New Zealand is renowned for having arguably the fiercest, most imposing squad in world rugby; huge, powerful, strong men playing with equal parts skill and size, brain and brawn.
The mythology around the All Blacks is immense, which is probably why this photo of Kiwi forward Samuel Whitelock went crazy viral over the weekend:
That's Whitelock with NZ prime minister John Key and it understandably got some people a bit scared.
"He's a giant!"
"He looks like Hagrid shaking hands with a toddler"
"How can we possibly stop him?!?"
Well, as it turns out, the Wallabies are up to the task -- at least, on paper. The team lists announced today for Saturday night's World Cup final paint an surprising picture, with no fewer than five -- FIVE -- Wallabies as heavy or heavier than the Whitelock behemoth.
A Huffington Post Australia analysis showed the average age of the Wallabies starting XV is 28.6 years old, compared to the positively ancient and dusty Kiwis at 28.86 years of age. The average height of both teams is exactly the same, at 187.6 centimetres tall.
The real kicker, however, is the combined weight of our teams. The Wallabies' starting side tips the scales at a total 1567 kilograms -- an entire six kilograms more than the All Blacks at 1561kg. Our forwards shade their rivals even more significantly, with our 918kg outweighing the paltry 891kg of the Kiwis; an average of almost 115kg to 111kg.
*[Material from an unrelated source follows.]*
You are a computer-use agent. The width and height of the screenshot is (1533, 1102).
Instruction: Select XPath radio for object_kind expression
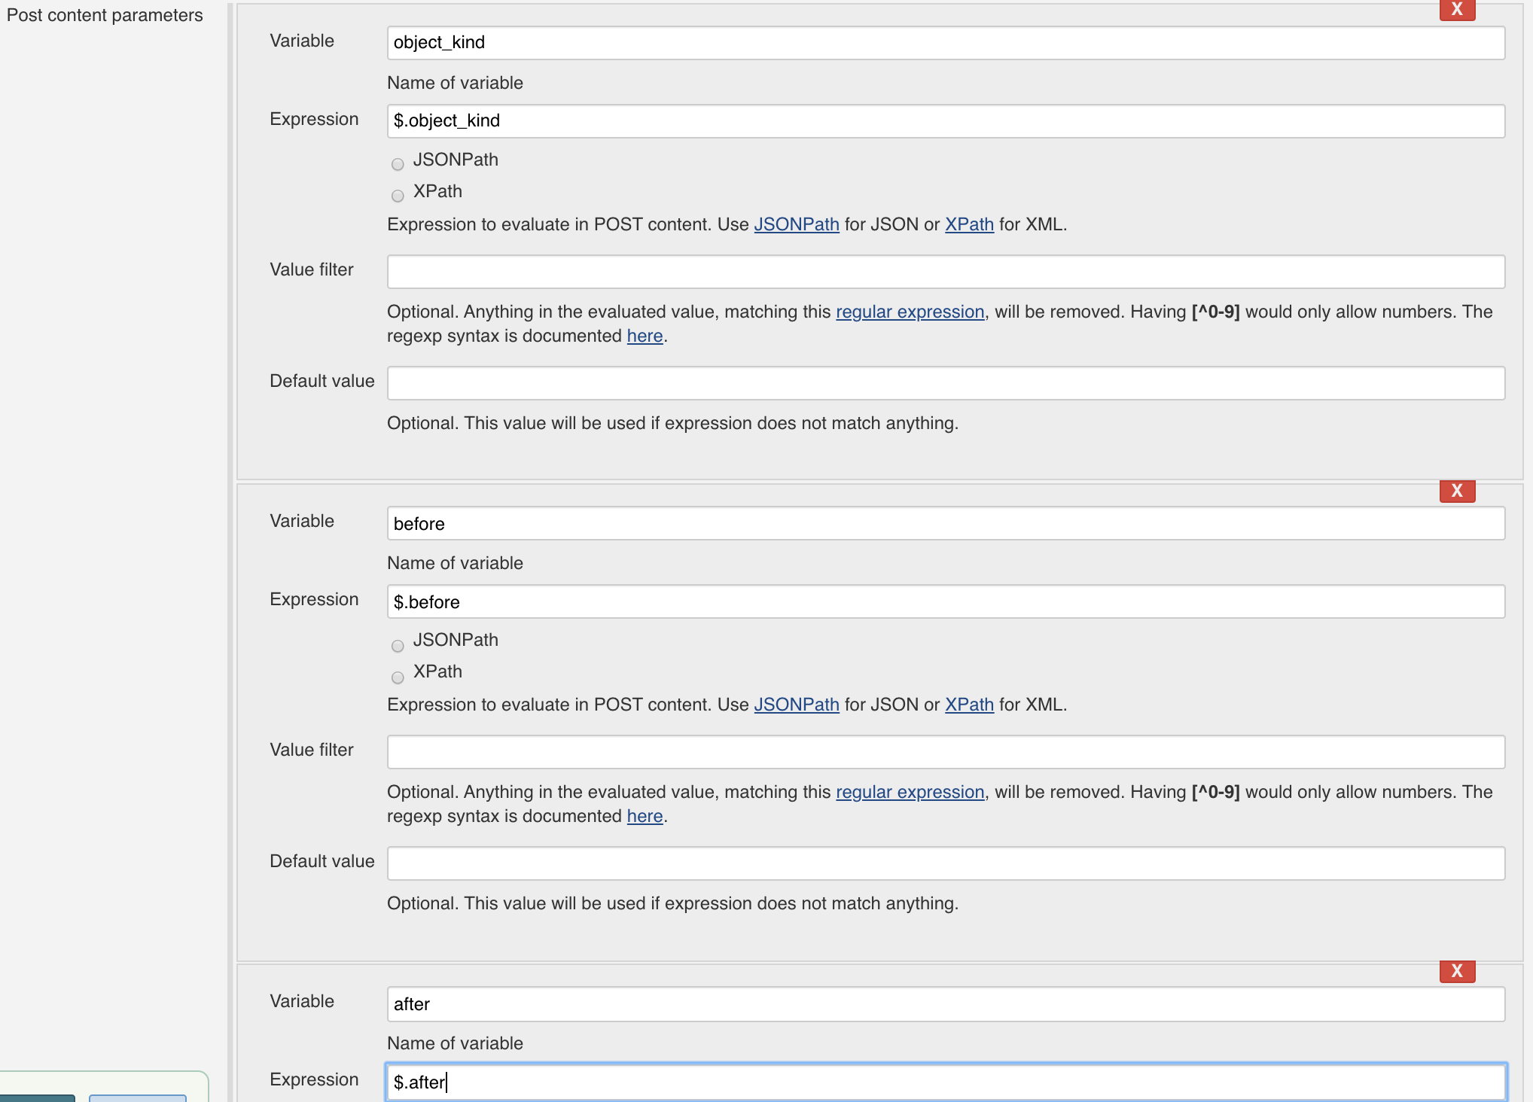(x=398, y=196)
As for the imposing Whitelock, sure his giant 202cm frame is loftier than any Wallabies player (our tallest is Rob Simmons at 200cm) but his 115kg is matched or beaten by a handful of Australian players; James Slipper (117kg), Sekope Kepu (125kg), Kane Douglas (123kg), Simmons (115kg) and David Pocock (115kg).
The Kiwis definitely have the wood over Australia in recent matches, losing only one of the last five games between the trans-Tasman rivals, with the most recent game a 41-13 shellacking earlier this year.
But with these stats, maybe the streak is about to end.